A implementação da LGPD (lei geral de proteção de dados) exige uma mudança complexa na forma de se fazer a gestão dos dados na empresa, especialmente no que tange a cultura corporativa, demandando um diagnóstico profundo em relação a fluidez das informações na companhia visando definir seu grau de maturidade informacional no que tange gestão da informação e do conhecimento, bem como as vulnerabilidades dos seus sistemas e fatores de risco mais proeminentes.

Nesse sentido, essa avaliação precisa ser realizada em parceria com o departamento de compliance, controles internos e riscos, mas especialmente com o setor de TI (tecnologia da informação), tendo em conta a necessidade de adequação com as normas da família ISO 27.000. Isso ocorre pois de nada adianta se desesperar com LGPD sem entender de segurança da informação, sendo muito recomendado certificações nessa área.

A título de ilustração, o procedimento abrange a criação de atribuições e responsabilidades no que se refere a proteção das informações, principalmente as do encarregado pela proteção dos dados (DPO - Data Protection Officer). Inclui também a definição das tecnologias e das métricas necessárias à aferição de desempenho; processos de auditoria, análise, testes de intrusão e avaliações de vulnerabilidades, além de planos de gestão de riscos, crises e continuidade de negócios, bem como resposta a incidentes.

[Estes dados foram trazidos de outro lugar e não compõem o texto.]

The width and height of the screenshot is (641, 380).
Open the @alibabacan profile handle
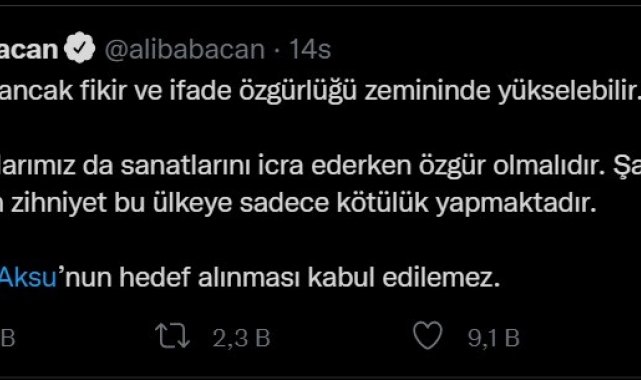coord(185,49)
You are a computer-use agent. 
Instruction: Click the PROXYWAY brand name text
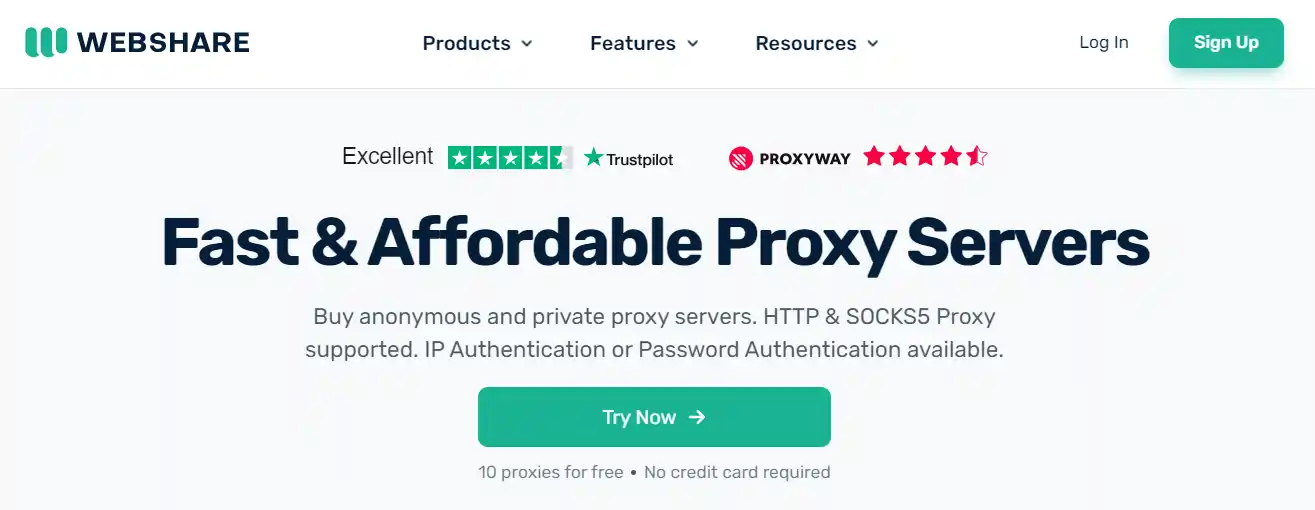[x=805, y=158]
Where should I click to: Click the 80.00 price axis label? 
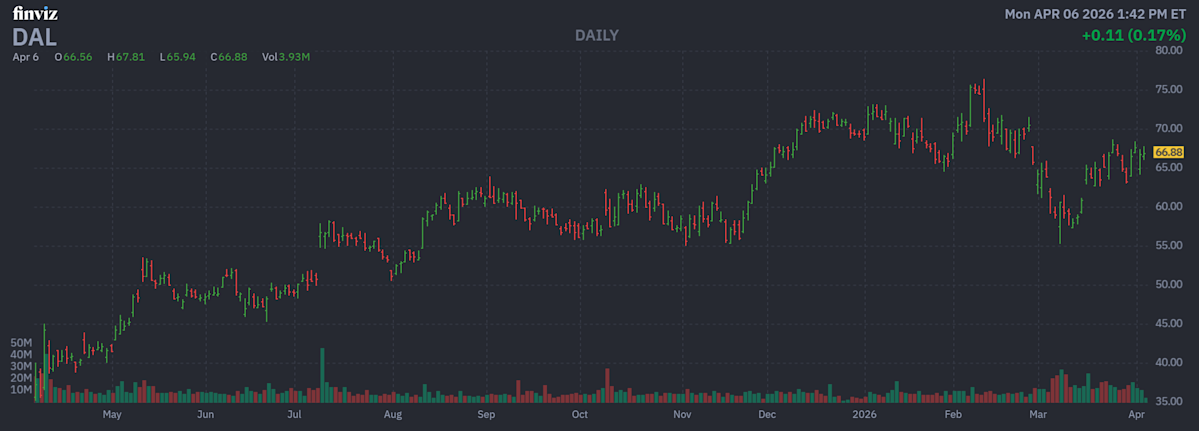point(1169,50)
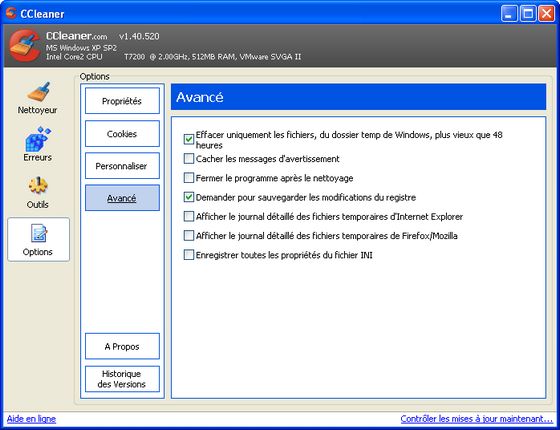
Task: Click the CCleaner logo in header
Action: pyautogui.click(x=25, y=46)
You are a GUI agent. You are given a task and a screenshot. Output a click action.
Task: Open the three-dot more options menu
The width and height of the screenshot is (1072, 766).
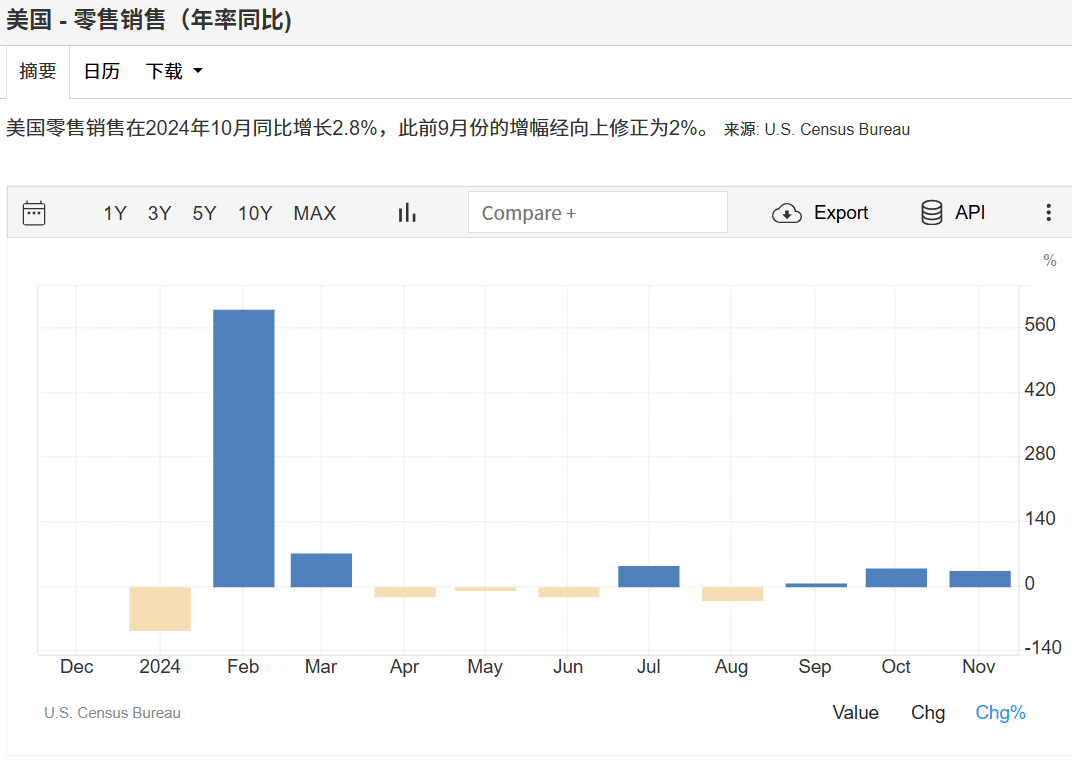pyautogui.click(x=1048, y=213)
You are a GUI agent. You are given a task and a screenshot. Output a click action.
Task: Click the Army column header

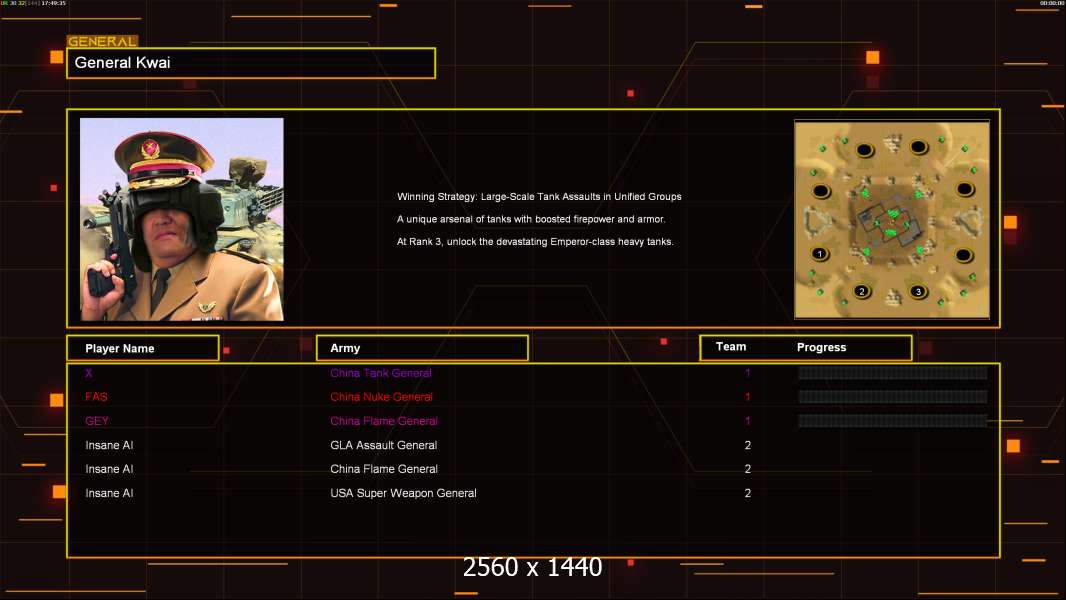click(x=422, y=348)
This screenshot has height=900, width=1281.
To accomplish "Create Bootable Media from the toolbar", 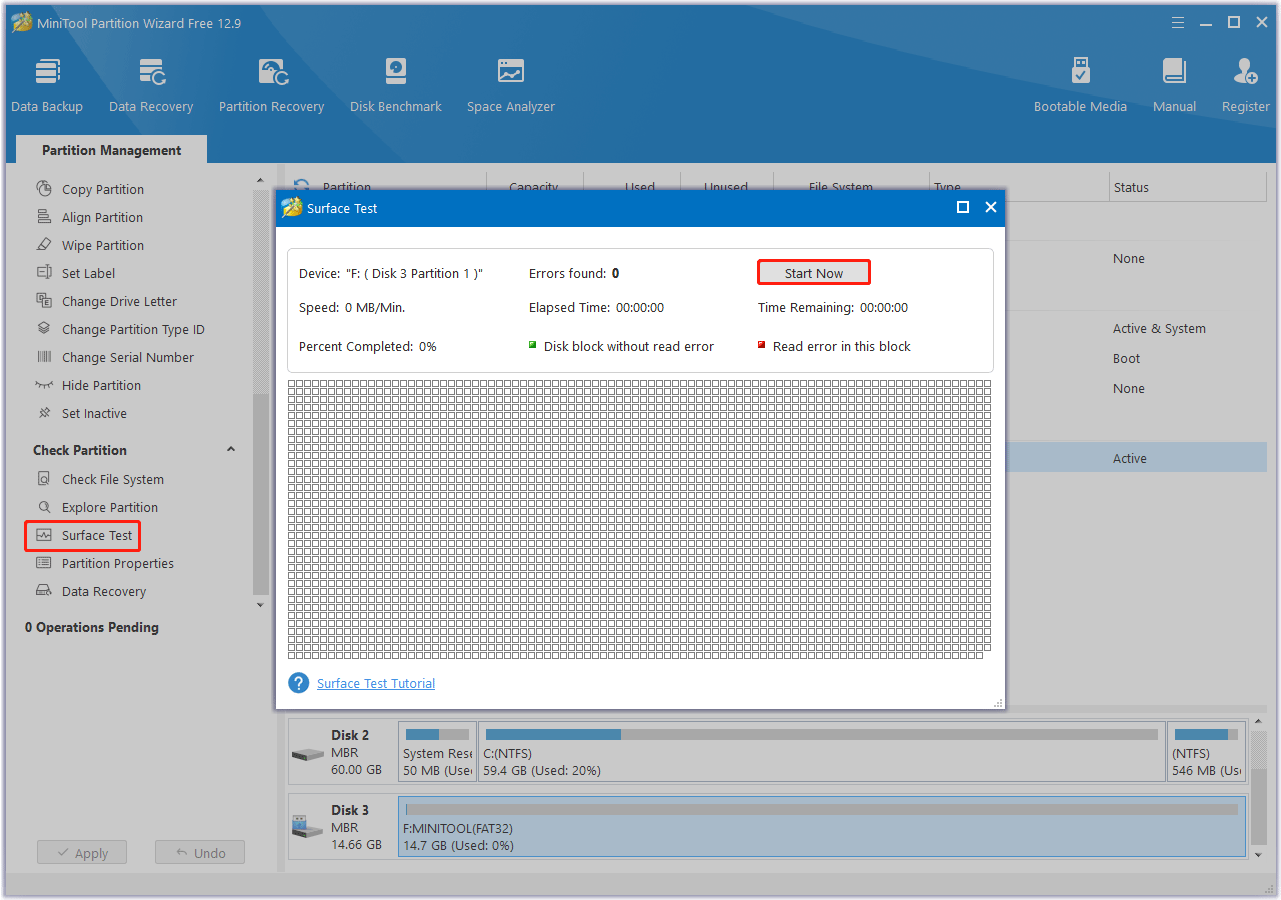I will tap(1080, 85).
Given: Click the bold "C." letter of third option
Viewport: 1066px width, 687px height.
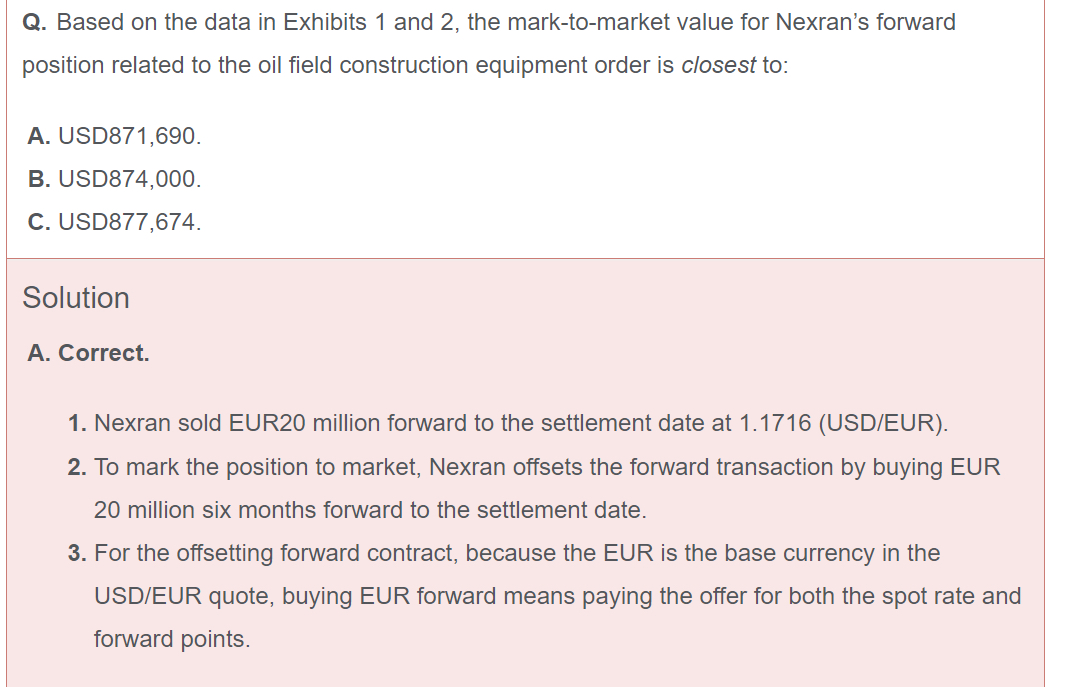Looking at the screenshot, I should click(40, 222).
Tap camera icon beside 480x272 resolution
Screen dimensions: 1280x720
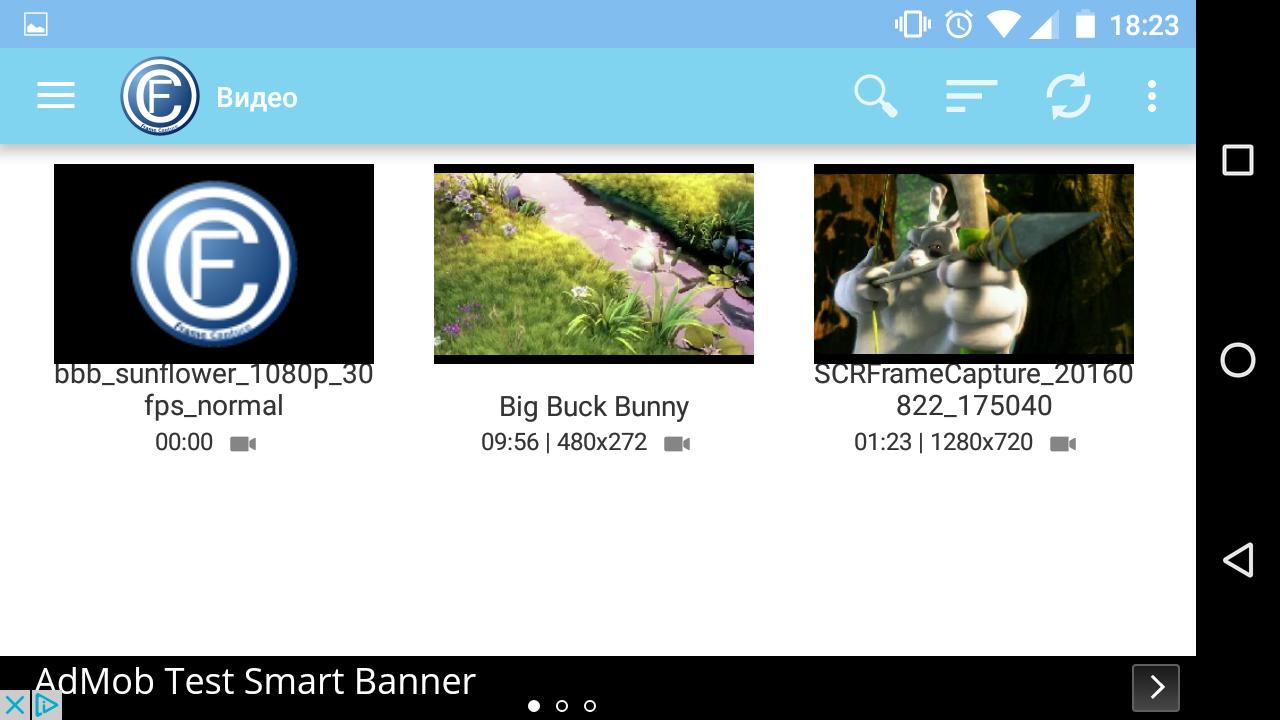tap(677, 443)
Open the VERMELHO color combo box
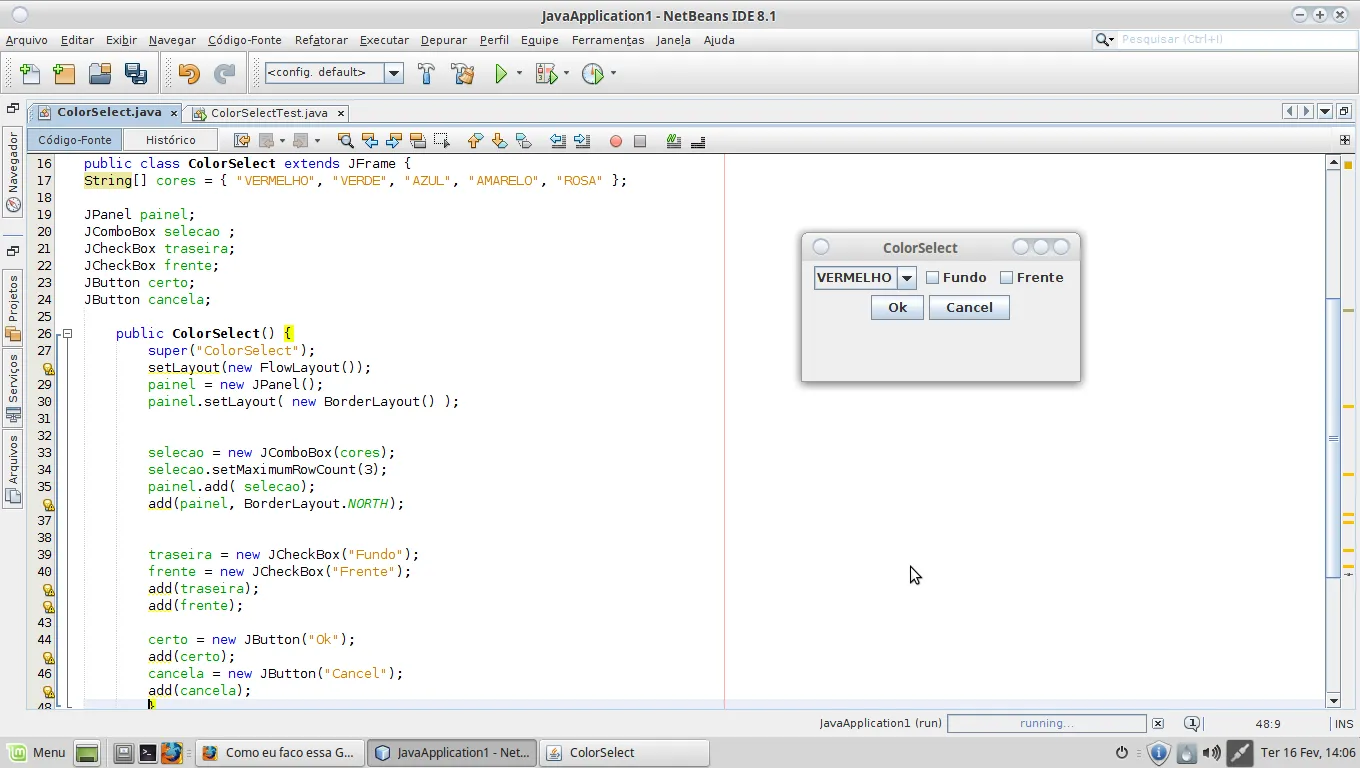Screen dimensions: 1360x768 coord(906,278)
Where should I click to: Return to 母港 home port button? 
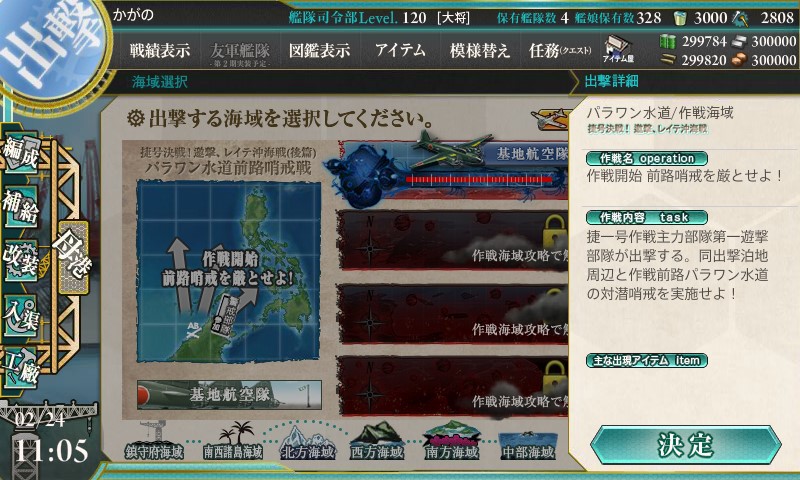point(74,257)
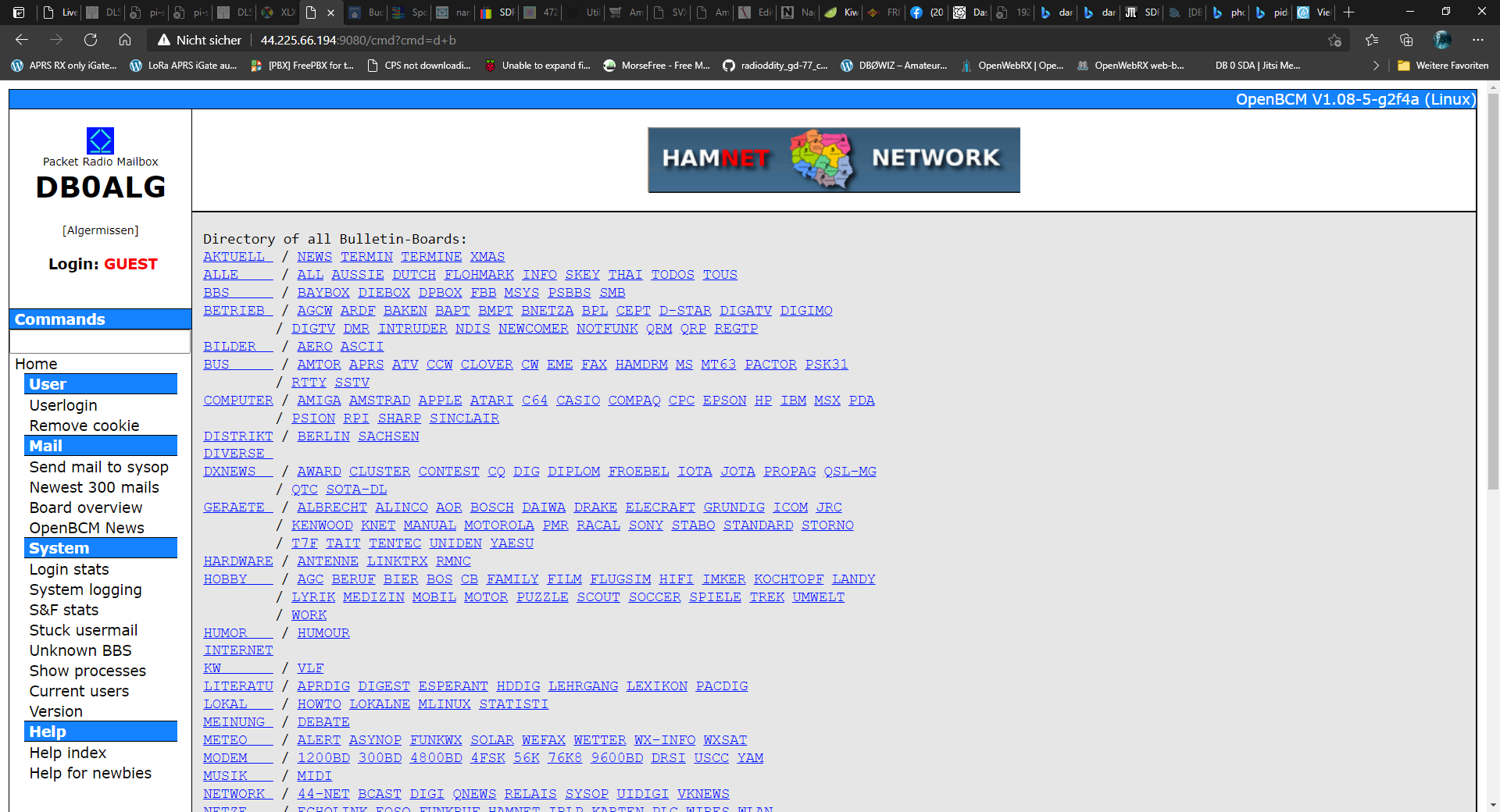Open the Weitere Favoriten folder

1443,66
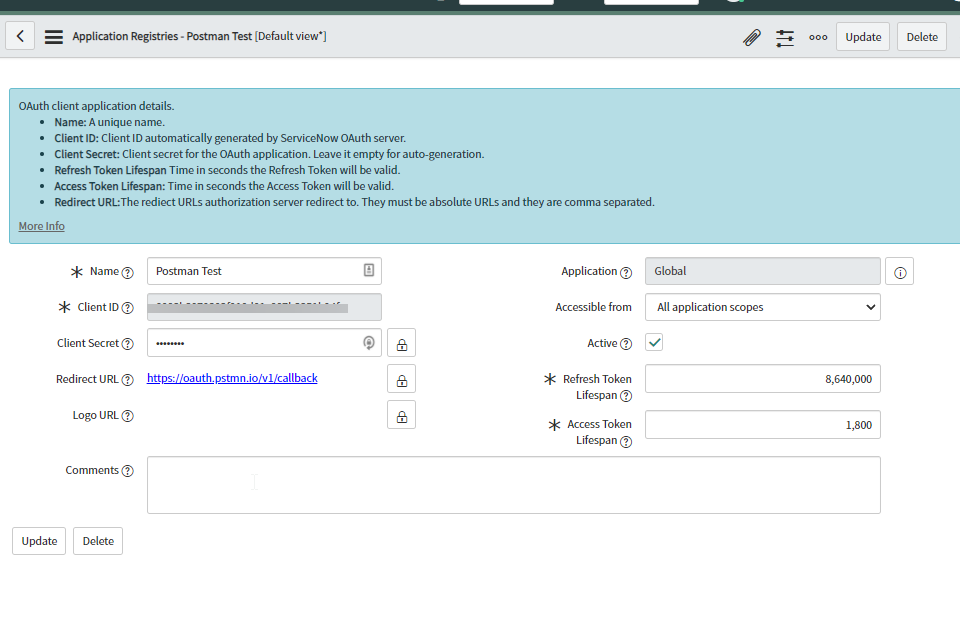Click the Comments text area

click(x=513, y=485)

Em suma, a conformidade com a LGPD demanda antes de tudo um mapeamento de processo que oriente a criação de controles internos e gestão de Compliance, contudo, falar nisso sem levar em consideração suas bases é muito difícil, pra não dizer impossível abordar o tema sem o mínimo de instrução em Governança de TI, Segurança da informação e MCI (marco civil da internet), coisa que muitas empresas nunca ouviram falar. Logo, exige uma mudança de postura geral voltada ao negócio a fim de criar valor e evitar penalidades.